Exercise details: In the material below, find the line with "Task: Click the Clear button" and the line with "This screenshot has width=1456, height=819.", then output those two lines and every line between them, exactly.

Dataset:
[Start of section]
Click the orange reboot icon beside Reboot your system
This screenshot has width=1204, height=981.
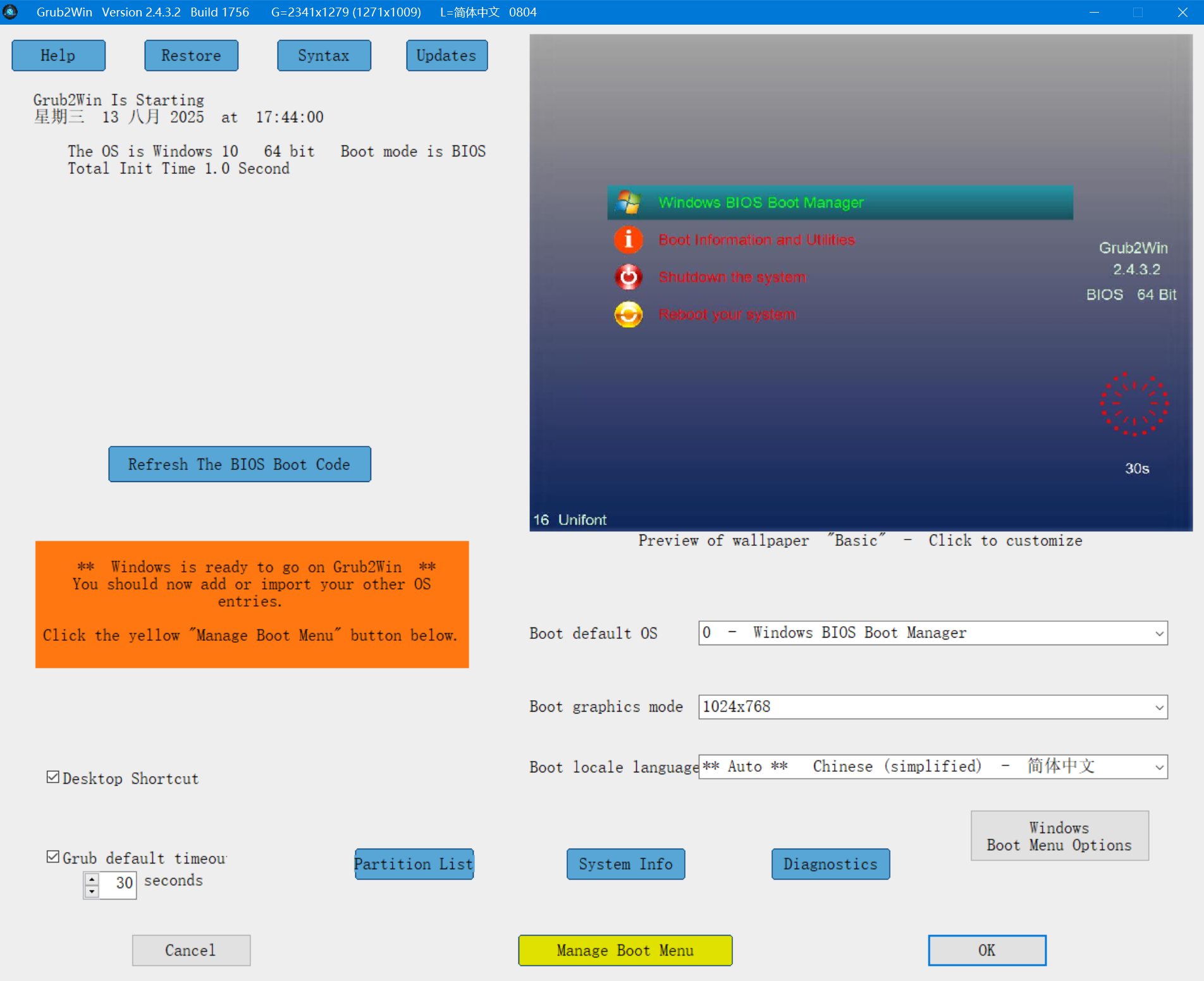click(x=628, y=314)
[End of section]
[Start of section]
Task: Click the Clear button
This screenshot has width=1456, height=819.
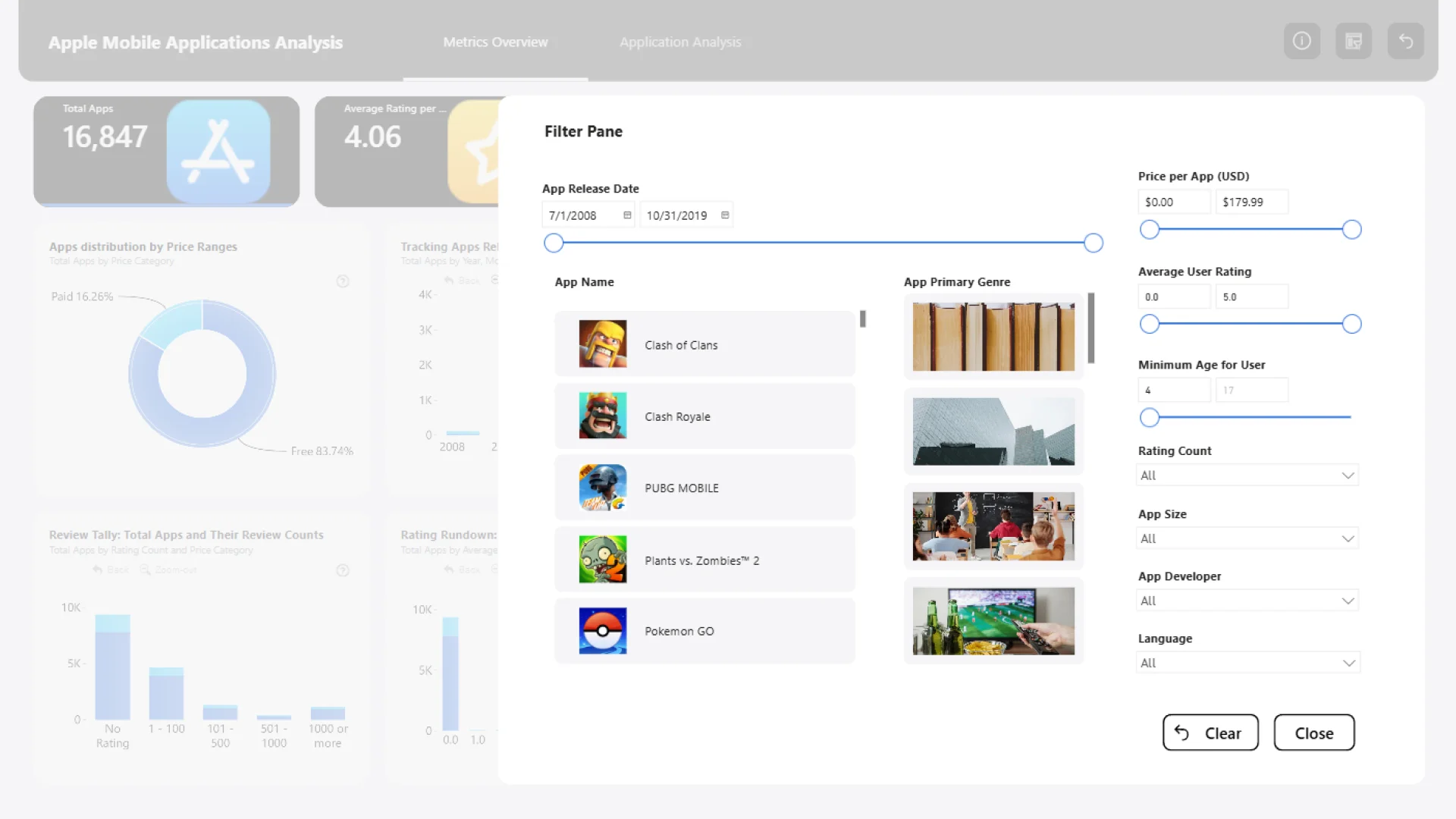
[End of section]
Task answer:
Task: Click the Clear button
This screenshot has width=1456, height=819.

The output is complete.